A good club and a good chairman learn from their mistakes and all the signs point to this being the case at Spurs. The recruitment drive of 2013 was grossly wasteful, with deeply disruptive consequences that Pochettino has worked hard to dissipate. Ask Brendan Rodgers how Liverpool got on with the same policy last season and how uneasy he feels about them repeating that policy this term. Tottenham would have been very foolish to make the same mistakes again and thank goodness they haven’t. The short-termism is dead and supporters should be dancing on the grave.
Is that to say the club’s new long-termism will guarantee Champions League football now or in the next four years? Not remotely. Nothing can. But for the first time in a long time, the chairman, the head coach and the club’s recruiters are united. They’re implementing a clear strategy.
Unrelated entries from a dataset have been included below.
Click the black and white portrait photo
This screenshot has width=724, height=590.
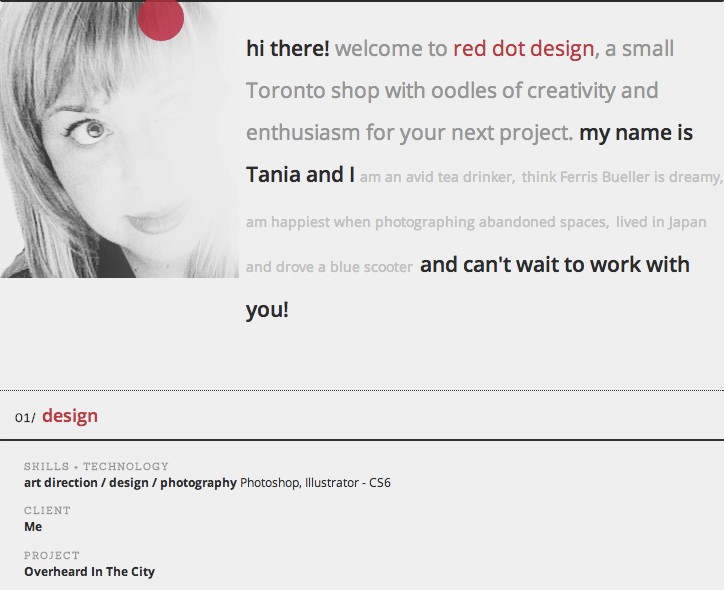pyautogui.click(x=119, y=139)
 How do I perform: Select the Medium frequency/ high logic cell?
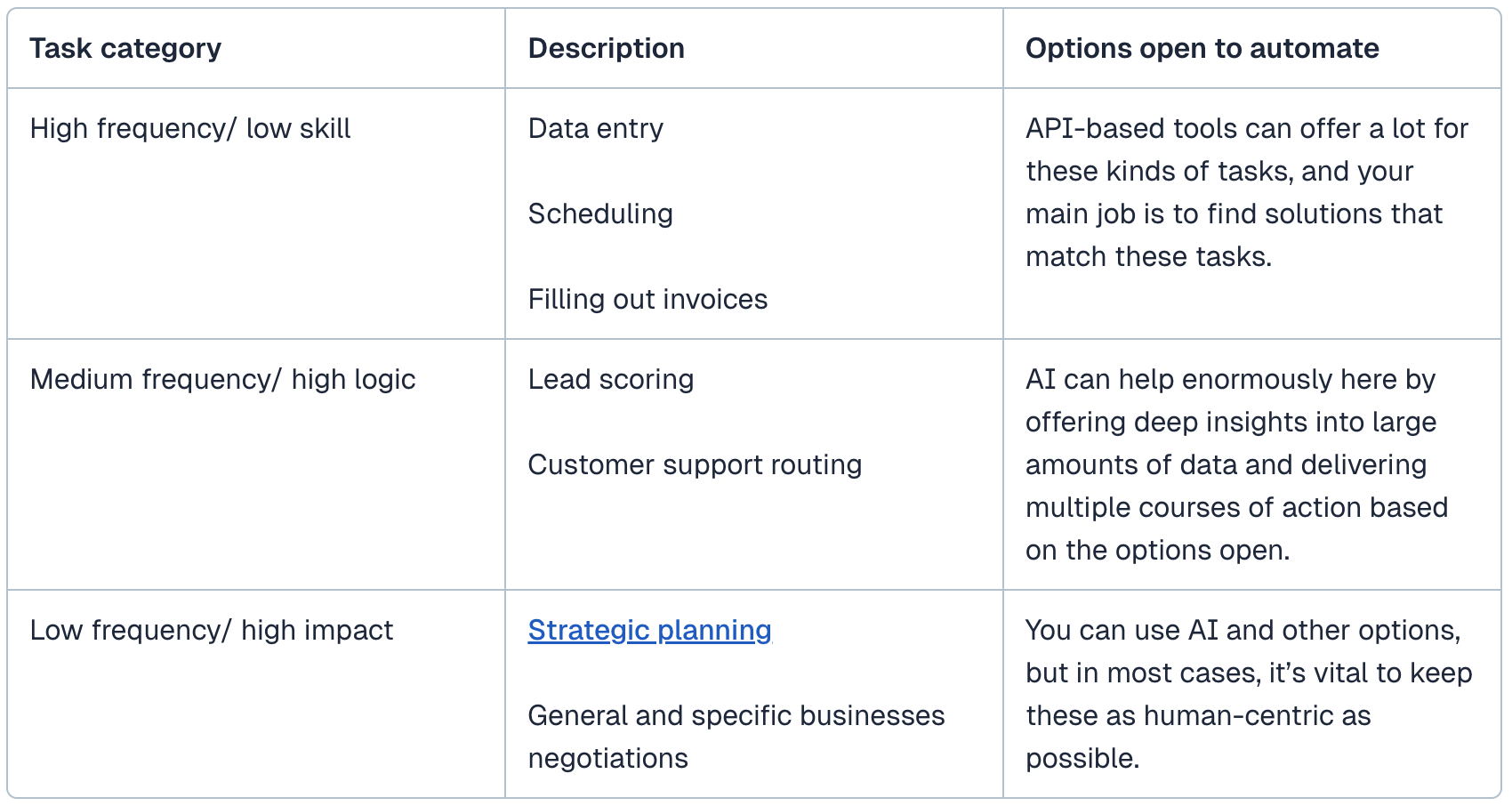pyautogui.click(x=222, y=379)
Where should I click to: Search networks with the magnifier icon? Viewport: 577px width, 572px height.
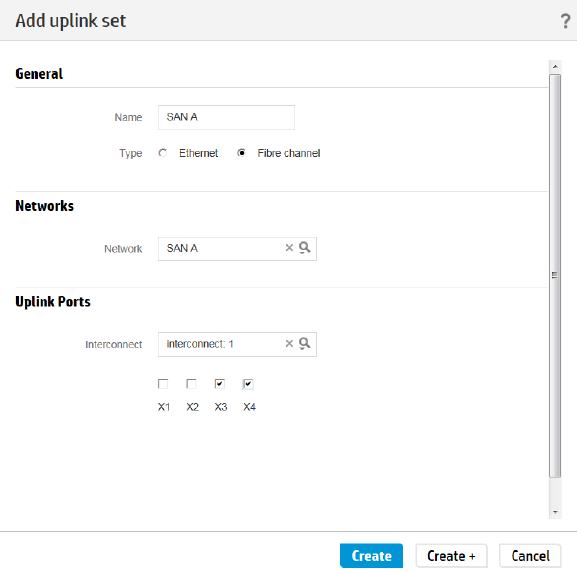tap(304, 248)
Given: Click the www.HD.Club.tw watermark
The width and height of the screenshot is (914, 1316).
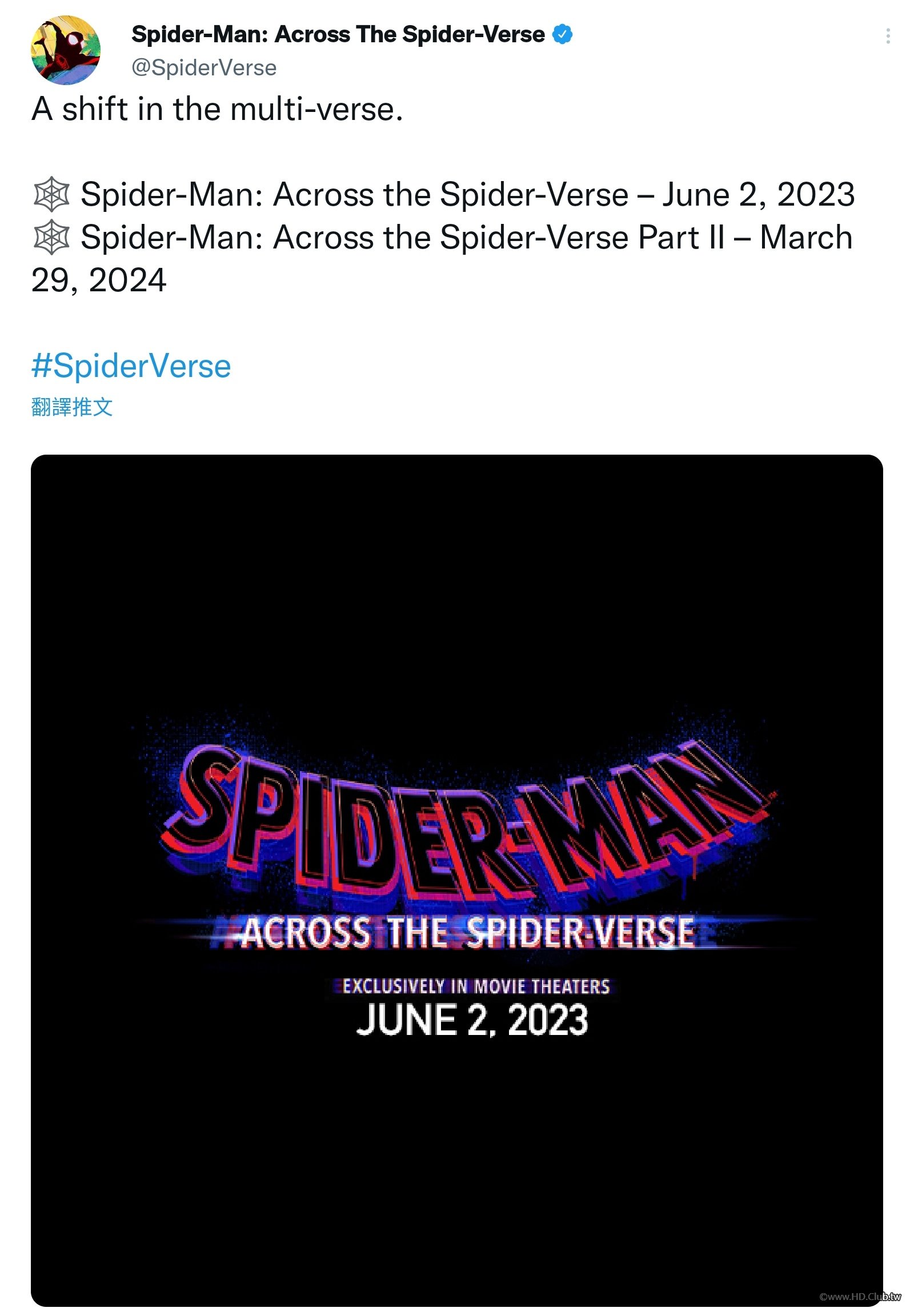Looking at the screenshot, I should (x=860, y=1297).

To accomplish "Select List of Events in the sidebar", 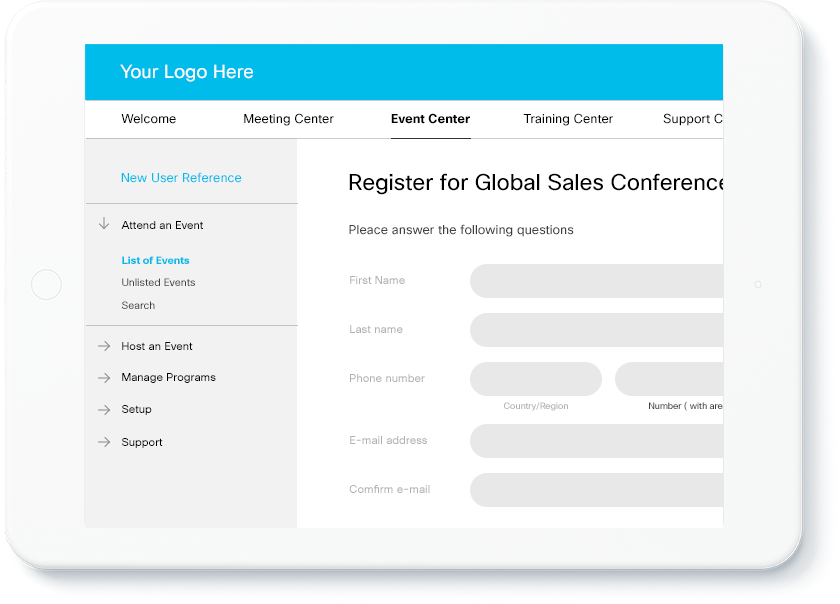I will point(155,260).
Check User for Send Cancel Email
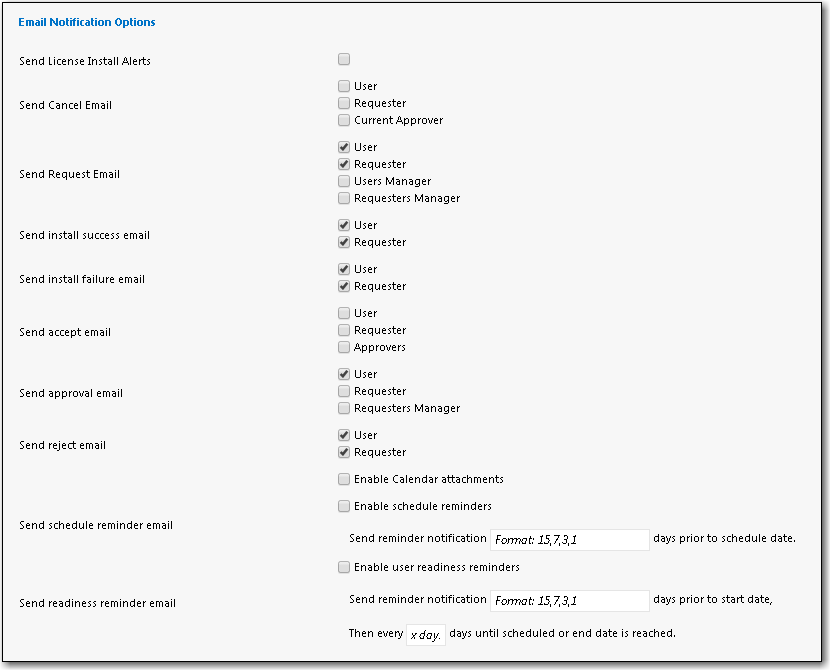830x670 pixels. [344, 86]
Villas-Boas and even Harry Redknapp will be the first to say that this hasn’t previously been the case.
Above all, to judge whether or not this strategy has been a success just days after a transfer window, or after four matches, is impossible. To brand the window a failure, Berahino or not, is nonsensical.
To decide Heung-Min Son or Clinton N'Jie, both of whom have played through the middle for either their country or their club, can't play as a centre-forward is short-sighted. This is not like training a DJ to be a doctor: more like teaching a rhythm guitarist how to play lead.
Furthermore, to burden a centre-forward as the difference between a side that scores and one that doesn’t would be to treat the team as totally one-dimensional, and the antithesis of what Pochettino is training them to be. This view is an unfortunate ill of the virtuoso-like appearance of Harry Kane and his goals last season, and is again understandable, but Pochettino wants goals from everywhere, not just his spearhead.
There has also been criticism of Levy for apparently leaving the Berahino pursuit too late, and an insinuation that he was the only target. This just isn’t accurate. The first player Spurs tried to sign this summer, the day after the season ended in fact, was Danny Ings. They then tried for Anthony Martial, then Timo Werner. Not enough targets? To blame Levy, again, would be launching torpedoes at the wrong boat. You want HMS Paul Mitchell.
Yet to criticise Mitchell and his new staff, who only began work in earnest in January, would be even more unjust than besieging the chairman. To do so would be to completely misinterpret the market, Tottenham’s place within it, and the considerable challenge Mitchell, Rob Mackenzie and David Webb have undertaken in trying to change not only the club’s recruitment methods, but also its reputation within the market, which is not good.
Ings is an excellent example of this. Spurs are not seen as the attractive destination, or even the tactical stepping stone, that they once were. Players have seen their contemporaries dwindle and fade at White Hart Lane in recent seasons. They've seen Paulinho struggle then bolt for China, Etienne Capoue outcast and offloaded to Watford, Erik Lamela trapped in purgatory, and Roberto Soldado - one of Spain's best ever goal-scorers - in complete crisis. Whatever the real reasons for this, players are suspicious towards the club. If Levy is to be criticised here, it's for helping cause this bad reputation. Nevertheless, it is going to take Mitchell and Co. more than just one transfer window to change it.
As Miguel Delaney excellently outlined in a recent Independent column, the transfer market has changed. The squeezed middle clubs can afford to simply say 'no'. And as Arsene Wenger recently pointed out, the top bracket of top talent has shrunk.
Therefore, as Pochettino recently stressed, Tottenham have got to be “clever”.